Pitfalls in UK postcode validation
                
                         Lukas Mai (mauke)
                
                       The Perl Conference
                       Glasgow, 2018-08-17

================================================================================

    - we want to validate the format of postal codes
    - including international addresses
    - trivial for most countries:
        e.g. five digits ([0-9]{5}) for Germany
    - unexpectedly difficult: UK

================================================================================

    First stop: Wikipedia
    https://en.wikipedia.org/wiki/Postcodes_in_the_United_Kingdom#Validation

    - many possible variants
    - many rules and restrictions
    - at the end: a regex!

================================================================================

    Wikipedia:

    The UK government has also provided the following regular expression that
    can be used for the purpose of validation:[27]

^(?:([Gg][Ii][Rr] 0[Aa]{2})|((([A-Za-z][0-9]{1,2})|(([A-Za-z][A-Ha-hJ-Yj-y][0-9]{1,2})|(([A-Za-z][0-9][A-Za-z])|([A-Za-z][A-Ha-hJ-Yj-y][0-9]?[A-Za-z])))) [0-9][A-Za-z]{2}))$


    27. ^ "BULK DATA TRANSFER: ADDITIONAL VALIDATION FOR CAS UPLOAD" (PDF)
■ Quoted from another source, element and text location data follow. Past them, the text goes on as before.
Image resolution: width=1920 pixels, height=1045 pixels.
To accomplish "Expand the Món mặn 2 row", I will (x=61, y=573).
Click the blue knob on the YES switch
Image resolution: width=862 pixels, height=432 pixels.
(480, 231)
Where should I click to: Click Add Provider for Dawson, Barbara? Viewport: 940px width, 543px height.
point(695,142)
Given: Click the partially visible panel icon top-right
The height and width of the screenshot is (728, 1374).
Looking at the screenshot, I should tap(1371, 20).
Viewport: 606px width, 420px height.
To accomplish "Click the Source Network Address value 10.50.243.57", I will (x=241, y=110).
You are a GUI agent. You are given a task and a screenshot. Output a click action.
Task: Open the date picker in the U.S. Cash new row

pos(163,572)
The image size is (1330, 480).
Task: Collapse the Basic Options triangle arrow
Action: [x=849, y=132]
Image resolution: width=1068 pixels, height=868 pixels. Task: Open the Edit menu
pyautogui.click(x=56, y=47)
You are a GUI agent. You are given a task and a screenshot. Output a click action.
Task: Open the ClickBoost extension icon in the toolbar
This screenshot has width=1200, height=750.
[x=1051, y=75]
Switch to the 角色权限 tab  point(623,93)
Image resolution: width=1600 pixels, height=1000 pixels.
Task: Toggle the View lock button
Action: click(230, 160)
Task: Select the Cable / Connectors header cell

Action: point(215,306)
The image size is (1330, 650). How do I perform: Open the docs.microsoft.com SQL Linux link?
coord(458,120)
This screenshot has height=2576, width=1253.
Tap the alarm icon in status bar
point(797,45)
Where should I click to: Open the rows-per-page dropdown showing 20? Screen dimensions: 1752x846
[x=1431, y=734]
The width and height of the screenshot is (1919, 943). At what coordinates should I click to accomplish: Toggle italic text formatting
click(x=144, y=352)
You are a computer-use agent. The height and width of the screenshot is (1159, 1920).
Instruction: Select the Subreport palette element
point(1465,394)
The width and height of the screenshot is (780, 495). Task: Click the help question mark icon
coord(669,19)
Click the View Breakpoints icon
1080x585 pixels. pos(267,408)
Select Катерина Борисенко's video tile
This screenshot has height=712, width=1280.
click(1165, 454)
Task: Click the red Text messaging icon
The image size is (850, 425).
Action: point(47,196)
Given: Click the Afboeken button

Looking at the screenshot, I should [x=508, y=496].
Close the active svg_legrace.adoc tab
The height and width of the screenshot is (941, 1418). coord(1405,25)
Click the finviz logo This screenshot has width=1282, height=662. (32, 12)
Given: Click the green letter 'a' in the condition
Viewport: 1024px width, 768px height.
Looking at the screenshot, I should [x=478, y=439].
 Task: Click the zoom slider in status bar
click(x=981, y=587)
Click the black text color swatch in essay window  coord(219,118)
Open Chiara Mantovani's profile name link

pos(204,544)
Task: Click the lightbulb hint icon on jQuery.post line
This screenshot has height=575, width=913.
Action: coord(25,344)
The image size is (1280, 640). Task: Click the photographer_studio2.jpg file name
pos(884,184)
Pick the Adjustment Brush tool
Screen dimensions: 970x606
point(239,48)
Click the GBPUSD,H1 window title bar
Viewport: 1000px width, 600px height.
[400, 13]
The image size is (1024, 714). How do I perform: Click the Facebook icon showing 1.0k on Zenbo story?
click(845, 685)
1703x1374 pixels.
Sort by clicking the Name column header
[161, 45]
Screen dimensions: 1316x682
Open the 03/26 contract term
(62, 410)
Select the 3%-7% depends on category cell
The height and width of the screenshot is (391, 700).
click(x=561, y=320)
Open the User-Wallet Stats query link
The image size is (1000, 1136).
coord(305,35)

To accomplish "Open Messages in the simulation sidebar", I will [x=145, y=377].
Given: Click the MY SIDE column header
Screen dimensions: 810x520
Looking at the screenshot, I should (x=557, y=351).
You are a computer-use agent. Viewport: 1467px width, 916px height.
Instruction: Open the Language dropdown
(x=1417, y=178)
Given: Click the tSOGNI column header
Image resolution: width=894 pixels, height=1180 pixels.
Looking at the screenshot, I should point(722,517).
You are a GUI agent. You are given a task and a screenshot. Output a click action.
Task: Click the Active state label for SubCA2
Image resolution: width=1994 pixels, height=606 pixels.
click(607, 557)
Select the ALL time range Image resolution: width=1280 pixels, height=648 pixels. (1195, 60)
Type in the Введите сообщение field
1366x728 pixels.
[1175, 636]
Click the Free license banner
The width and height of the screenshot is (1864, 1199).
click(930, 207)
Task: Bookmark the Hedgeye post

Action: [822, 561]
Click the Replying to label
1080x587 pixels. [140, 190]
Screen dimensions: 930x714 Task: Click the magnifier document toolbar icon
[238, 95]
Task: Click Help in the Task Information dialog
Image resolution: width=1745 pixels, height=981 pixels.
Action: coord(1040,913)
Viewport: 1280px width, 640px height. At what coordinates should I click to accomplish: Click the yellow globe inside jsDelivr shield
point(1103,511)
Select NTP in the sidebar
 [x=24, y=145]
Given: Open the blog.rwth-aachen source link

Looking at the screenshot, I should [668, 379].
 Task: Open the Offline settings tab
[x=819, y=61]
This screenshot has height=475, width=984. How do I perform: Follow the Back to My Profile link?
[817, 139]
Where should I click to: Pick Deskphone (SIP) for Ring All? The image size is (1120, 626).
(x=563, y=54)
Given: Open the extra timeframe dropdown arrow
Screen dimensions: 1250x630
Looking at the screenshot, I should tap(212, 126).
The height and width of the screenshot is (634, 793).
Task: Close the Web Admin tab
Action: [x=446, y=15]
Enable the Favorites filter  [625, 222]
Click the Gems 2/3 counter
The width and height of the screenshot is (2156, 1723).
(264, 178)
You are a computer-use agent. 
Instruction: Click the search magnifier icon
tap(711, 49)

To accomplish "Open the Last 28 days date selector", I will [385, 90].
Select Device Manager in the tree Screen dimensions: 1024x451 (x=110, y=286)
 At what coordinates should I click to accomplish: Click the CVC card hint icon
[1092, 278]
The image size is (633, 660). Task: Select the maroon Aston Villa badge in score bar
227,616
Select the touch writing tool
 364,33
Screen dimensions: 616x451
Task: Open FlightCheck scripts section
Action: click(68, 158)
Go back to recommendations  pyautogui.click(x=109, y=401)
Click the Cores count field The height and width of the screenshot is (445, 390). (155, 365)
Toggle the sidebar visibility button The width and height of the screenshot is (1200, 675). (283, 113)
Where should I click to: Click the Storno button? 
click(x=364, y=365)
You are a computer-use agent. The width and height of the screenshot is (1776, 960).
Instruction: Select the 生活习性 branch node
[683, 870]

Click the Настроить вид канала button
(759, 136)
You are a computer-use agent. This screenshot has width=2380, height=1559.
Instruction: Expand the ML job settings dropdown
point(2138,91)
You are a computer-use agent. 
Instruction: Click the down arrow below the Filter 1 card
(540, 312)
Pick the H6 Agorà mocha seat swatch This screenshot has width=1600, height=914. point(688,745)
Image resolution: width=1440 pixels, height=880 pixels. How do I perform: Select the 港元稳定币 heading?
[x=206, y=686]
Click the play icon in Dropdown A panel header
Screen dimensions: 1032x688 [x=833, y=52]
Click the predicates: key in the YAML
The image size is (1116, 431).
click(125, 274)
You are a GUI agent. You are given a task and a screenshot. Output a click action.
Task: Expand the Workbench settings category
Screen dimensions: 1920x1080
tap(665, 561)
================================================================================

    https://assets.publishing.service.gov.uk/government/uploads/system/uploads/attachment_data/file/488478/Bulk_Data_Transfer_-_additional_validation_valid_from_12_November_2015.pdf

3.1 Expression

^([Gg][Ii][Rr] 0[Aa]{2})|((([A-Za-z][0-9]{1,2})|(([A-Za-z][A-Ha-hJ-Yj-y][0-9]{1,2})|(([A-Za-z][0-9][A-Za-z])|([A-Za-z][A-Ha-hJ-Yj-y][0-9]?[A-Za-z])))) [0-9][A-Za-z]{2})$

3.2 Logic

    "GIR 0AA"
OR
    One letter followed by either one or two numbers
OR
    One letter followed by a second letter that must be one of ABCDEFGHJ
    KLMNOPQRSTUVWXY (i.e..not I) and then followed by either one or two 
    numbers
OR
    One letter followed by one number and then another letter
OR
    A two part post code
        where the first part must be
        One letter followed by a second letter that must be one of ABCDEFGH
        JKLMNOPQRSTUVWXY (i.e..not I) and then followed by one number and 
        optionally a further letter after that
    AND
        The second part (separated by a space from the first part) must be One 
        number followed by two letters.
        
A combination of upper and lower case characters is allowed.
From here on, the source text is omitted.